Task goal ▸ Render as a numbered list, omitting blank lines, only the records starting at the line that contains "This screenshot has width=1055, height=1062." and ending at the line that contains "arrow-down-icon is located", both ends included.

Provided records ▸
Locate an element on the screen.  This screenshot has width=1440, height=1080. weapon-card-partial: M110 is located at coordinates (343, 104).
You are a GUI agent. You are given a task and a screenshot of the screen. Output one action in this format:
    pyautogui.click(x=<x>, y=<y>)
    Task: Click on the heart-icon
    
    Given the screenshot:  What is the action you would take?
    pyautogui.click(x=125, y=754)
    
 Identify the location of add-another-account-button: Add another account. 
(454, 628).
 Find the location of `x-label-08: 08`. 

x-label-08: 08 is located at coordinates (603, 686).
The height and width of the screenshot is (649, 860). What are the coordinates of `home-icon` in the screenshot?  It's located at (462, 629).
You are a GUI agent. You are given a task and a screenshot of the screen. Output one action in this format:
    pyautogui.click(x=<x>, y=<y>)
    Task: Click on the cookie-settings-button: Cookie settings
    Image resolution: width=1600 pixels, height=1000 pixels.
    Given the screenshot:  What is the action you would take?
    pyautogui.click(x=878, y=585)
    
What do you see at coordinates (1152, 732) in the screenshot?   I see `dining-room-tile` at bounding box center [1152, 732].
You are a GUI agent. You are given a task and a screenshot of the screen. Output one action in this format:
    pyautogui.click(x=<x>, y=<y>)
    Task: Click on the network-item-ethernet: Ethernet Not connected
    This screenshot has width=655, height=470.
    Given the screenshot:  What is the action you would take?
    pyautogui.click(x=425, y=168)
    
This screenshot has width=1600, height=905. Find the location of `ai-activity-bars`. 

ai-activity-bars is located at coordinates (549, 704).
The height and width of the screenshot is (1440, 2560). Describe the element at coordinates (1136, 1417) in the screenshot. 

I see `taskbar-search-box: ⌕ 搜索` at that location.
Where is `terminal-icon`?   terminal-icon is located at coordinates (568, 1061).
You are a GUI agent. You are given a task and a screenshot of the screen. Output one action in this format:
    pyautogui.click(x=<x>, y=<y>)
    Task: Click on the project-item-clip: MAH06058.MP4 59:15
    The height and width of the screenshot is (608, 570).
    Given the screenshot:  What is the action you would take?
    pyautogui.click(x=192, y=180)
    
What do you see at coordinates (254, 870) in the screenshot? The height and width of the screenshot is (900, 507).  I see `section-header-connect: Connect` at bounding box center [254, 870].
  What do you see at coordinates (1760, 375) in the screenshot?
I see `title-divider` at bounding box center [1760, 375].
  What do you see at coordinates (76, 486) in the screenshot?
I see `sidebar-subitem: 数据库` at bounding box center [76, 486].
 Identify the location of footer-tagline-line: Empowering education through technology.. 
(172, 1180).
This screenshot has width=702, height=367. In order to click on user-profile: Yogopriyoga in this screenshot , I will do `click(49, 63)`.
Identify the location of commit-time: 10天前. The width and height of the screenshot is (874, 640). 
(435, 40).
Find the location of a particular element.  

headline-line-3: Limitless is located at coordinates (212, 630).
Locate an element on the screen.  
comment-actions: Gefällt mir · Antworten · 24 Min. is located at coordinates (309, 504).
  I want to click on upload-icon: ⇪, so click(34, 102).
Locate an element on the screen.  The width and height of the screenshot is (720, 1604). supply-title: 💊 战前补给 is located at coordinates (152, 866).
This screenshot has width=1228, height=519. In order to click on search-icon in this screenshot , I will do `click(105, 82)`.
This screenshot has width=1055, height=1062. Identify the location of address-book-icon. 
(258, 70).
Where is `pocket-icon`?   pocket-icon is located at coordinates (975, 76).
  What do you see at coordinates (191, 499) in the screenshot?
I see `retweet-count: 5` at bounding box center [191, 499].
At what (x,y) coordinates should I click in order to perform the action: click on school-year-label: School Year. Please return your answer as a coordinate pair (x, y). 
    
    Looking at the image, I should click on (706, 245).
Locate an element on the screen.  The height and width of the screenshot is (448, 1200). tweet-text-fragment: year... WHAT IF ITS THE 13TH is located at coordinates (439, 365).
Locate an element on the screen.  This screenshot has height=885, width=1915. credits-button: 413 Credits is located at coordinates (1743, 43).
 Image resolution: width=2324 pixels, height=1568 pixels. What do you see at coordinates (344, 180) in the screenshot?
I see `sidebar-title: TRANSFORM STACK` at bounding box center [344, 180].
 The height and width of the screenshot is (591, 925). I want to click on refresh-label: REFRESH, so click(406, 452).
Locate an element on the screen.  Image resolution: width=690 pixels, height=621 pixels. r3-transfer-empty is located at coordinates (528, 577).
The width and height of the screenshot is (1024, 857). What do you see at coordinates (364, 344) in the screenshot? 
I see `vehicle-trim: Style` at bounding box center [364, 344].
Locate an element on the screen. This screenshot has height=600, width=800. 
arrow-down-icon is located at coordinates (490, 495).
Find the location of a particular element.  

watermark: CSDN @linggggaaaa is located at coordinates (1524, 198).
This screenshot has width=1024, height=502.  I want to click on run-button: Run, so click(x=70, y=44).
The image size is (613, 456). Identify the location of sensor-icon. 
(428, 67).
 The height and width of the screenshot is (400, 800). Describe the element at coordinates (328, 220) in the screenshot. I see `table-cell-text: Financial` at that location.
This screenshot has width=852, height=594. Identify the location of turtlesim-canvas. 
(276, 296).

Exercise solution ▸
1. This screenshot has width=1055, height=1062. Identify the location of address-book-icon. 
2. (258, 70).
3. Where is `pocket-icon`?   pocket-icon is located at coordinates (975, 76).
4.   What do you see at coordinates (191, 499) in the screenshot?
5. I see `retweet-count: 5` at bounding box center [191, 499].
6. At what (x,y) coordinates should I click in order to perform the action: click on school-year-label: School Year. Please return your answer as a coordinate pair (x, y). 
7.     Looking at the image, I should click on (706, 245).
8. Locate an element on the screen.  The height and width of the screenshot is (448, 1200). tweet-text-fragment: year... WHAT IF ITS THE 13TH is located at coordinates (439, 365).
9. Locate an element on the screen.  This screenshot has height=885, width=1915. credits-button: 413 Credits is located at coordinates (1743, 43).
10.  Image resolution: width=2324 pixels, height=1568 pixels. What do you see at coordinates (344, 180) in the screenshot?
11. I see `sidebar-title: TRANSFORM STACK` at bounding box center [344, 180].
12.  The height and width of the screenshot is (591, 925). I want to click on refresh-label: REFRESH, so click(406, 452).
13. Locate an element on the screen.  Image resolution: width=690 pixels, height=621 pixels. r3-transfer-empty is located at coordinates (528, 577).
14. The width and height of the screenshot is (1024, 857). What do you see at coordinates (364, 344) in the screenshot? 
15. I see `vehicle-trim: Style` at bounding box center [364, 344].
16. Locate an element on the screen. This screenshot has height=600, width=800. 
17. arrow-down-icon is located at coordinates (490, 495).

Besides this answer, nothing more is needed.